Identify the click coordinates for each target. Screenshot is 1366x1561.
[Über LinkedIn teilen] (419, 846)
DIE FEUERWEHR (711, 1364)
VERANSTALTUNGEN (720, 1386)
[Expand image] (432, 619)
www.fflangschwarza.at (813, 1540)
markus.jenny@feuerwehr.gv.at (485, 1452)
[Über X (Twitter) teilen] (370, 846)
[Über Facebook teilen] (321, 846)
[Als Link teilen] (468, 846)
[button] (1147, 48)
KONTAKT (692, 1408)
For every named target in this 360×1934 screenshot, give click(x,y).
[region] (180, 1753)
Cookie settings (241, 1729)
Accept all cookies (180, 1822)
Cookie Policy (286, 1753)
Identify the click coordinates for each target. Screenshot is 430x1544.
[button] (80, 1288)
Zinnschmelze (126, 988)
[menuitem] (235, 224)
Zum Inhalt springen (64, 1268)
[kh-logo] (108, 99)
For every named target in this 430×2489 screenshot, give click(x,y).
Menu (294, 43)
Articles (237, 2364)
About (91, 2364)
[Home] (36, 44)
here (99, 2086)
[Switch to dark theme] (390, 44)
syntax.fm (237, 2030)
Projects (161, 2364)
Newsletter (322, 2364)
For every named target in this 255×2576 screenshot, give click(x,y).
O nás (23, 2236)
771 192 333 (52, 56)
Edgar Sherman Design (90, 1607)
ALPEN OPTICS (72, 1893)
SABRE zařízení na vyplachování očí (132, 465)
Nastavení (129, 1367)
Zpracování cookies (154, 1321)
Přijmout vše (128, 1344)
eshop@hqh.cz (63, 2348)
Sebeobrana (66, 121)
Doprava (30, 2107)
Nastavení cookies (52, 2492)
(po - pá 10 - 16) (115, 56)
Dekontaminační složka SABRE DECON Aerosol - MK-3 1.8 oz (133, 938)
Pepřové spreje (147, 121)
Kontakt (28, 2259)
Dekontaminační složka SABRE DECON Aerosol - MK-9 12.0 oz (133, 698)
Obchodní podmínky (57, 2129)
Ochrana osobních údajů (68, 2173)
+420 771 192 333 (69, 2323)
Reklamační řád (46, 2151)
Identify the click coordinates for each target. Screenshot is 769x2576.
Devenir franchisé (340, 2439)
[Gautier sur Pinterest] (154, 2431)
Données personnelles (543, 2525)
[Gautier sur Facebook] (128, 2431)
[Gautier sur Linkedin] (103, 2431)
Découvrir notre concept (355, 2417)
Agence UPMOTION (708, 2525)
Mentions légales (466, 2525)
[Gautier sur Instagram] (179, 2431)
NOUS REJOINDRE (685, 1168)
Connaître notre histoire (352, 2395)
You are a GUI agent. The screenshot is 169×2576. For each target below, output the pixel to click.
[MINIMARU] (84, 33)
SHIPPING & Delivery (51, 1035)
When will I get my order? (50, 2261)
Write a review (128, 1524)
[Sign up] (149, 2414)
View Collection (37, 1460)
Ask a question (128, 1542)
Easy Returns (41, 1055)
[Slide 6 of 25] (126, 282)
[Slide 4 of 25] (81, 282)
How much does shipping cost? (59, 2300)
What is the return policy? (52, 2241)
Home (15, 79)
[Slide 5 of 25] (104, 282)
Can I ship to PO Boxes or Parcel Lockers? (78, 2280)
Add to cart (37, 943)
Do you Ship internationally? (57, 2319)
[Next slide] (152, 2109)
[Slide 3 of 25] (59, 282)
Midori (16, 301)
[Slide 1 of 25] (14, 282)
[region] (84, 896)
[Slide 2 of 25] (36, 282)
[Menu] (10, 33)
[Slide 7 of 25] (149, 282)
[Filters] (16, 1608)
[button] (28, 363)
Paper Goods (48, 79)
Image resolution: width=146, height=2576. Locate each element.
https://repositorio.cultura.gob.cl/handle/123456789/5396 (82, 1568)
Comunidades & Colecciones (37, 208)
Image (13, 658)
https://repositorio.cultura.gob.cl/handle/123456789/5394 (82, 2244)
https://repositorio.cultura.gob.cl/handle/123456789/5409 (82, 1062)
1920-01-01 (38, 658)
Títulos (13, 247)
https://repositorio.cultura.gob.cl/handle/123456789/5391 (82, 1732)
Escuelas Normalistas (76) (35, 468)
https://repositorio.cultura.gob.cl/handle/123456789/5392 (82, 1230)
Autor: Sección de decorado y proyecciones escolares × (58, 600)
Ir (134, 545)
***
Could you write out all the entries word for word?

Your solution:
Identify the click coordinates for each target. Screenshot is 1366x1561.
[Über LinkedIn teilen] (419, 846)
DIE FEUERWEHR (711, 1364)
VERANSTALTUNGEN (720, 1386)
[Expand image] (432, 619)
www.fflangschwarza.at (813, 1540)
markus.jenny@feuerwehr.gv.at (485, 1452)
[Über X (Twitter) teilen] (370, 846)
[Über Facebook teilen] (321, 846)
[Als Link teilen] (468, 846)
[button] (1147, 48)
KONTAKT (692, 1408)
For every named target in this 360×1934 screenshot, give click(x,y).
[region] (180, 1753)
Cookie settings (241, 1729)
Accept all cookies (180, 1822)
Cookie Policy (286, 1753)
Identify the click coordinates for each target. Screenshot is 430x1544.
[button] (80, 1288)
Zinnschmelze (126, 988)
[menuitem] (235, 224)
Zum Inhalt springen (64, 1268)
[kh-logo] (108, 99)
For every named target in this 430×2489 screenshot, give click(x,y).
Menu (294, 43)
Articles (237, 2364)
About (91, 2364)
[Home] (36, 44)
here (99, 2086)
[Switch to dark theme] (390, 44)
syntax.fm (237, 2030)
Projects (161, 2364)
Newsletter (322, 2364)
For every named target in this 255×2576 screenshot, give click(x,y).
O nás (23, 2236)
771 192 333 (52, 56)
Edgar Sherman Design (90, 1607)
ALPEN OPTICS (72, 1893)
SABRE zařízení na vyplachování očí (132, 465)
Nastavení (129, 1367)
Zpracování cookies (154, 1321)
Přijmout vše (128, 1344)
eshop@hqh.cz (63, 2348)
Sebeobrana (66, 121)
Doprava (30, 2107)
Nastavení cookies (52, 2492)
(po - pá 10 - 16) (115, 56)
Dekontaminační složka SABRE DECON Aerosol - MK-3 1.8 oz (133, 938)
Pepřové spreje (147, 121)
Kontakt (28, 2259)
Dekontaminační složka SABRE DECON Aerosol - MK-9 12.0 oz (133, 698)
Obchodní podmínky (57, 2129)
Ochrana osobních údajů (68, 2173)
+420 771 192 333 (69, 2323)
Reklamační řád (46, 2151)
Identify the click coordinates for each target. Screenshot is 769x2576.
Devenir franchisé (340, 2439)
[Gautier sur Pinterest] (154, 2431)
Données personnelles (543, 2525)
[Gautier sur Facebook] (128, 2431)
[Gautier sur Linkedin] (103, 2431)
Découvrir notre concept (355, 2417)
Agence UPMOTION (708, 2525)
Mentions légales (466, 2525)
[Gautier sur Instagram] (179, 2431)
NOUS REJOINDRE (685, 1168)
Connaître notre histoire (352, 2395)
You are a GUI agent. The screenshot is 169×2576. For each target below, output the pixel to click.
[MINIMARU] (84, 33)
SHIPPING & Delivery (51, 1035)
When will I get my order? (50, 2261)
Write a review (128, 1524)
[Sign up] (149, 2414)
View Collection (37, 1460)
Ask a question (128, 1542)
Easy Returns (41, 1055)
[Slide 6 of 25] (126, 282)
[Slide 4 of 25] (81, 282)
How much does shipping cost? (59, 2300)
What is the return policy? (52, 2241)
Home (15, 79)
[Slide 5 of 25] (104, 282)
Can I ship to PO Boxes or Parcel Lockers? (78, 2280)
Add to cart (37, 943)
Do you Ship internationally? (57, 2319)
[Next slide] (152, 2109)
[Slide 3 of 25] (59, 282)
Midori (16, 301)
[Slide 1 of 25] (14, 282)
[region] (84, 896)
[Slide 2 of 25] (36, 282)
[Menu] (10, 33)
[Slide 7 of 25] (149, 282)
[Filters] (16, 1608)
[button] (28, 363)
Paper Goods (48, 79)
Image resolution: width=146, height=2576. Locate each element.
https://repositorio.cultura.gob.cl/handle/123456789/5396 (82, 1568)
Comunidades & Colecciones (37, 208)
Image (13, 658)
https://repositorio.cultura.gob.cl/handle/123456789/5394 (82, 2244)
https://repositorio.cultura.gob.cl/handle/123456789/5409 (82, 1062)
1920-01-01 (38, 658)
Títulos (13, 247)
https://repositorio.cultura.gob.cl/handle/123456789/5391 (82, 1732)
Escuelas Normalistas (76) (35, 468)
https://repositorio.cultura.gob.cl/handle/123456789/5392 (82, 1230)
Autor: Sección de decorado y proyecciones escolares × (58, 600)
Ir (134, 545)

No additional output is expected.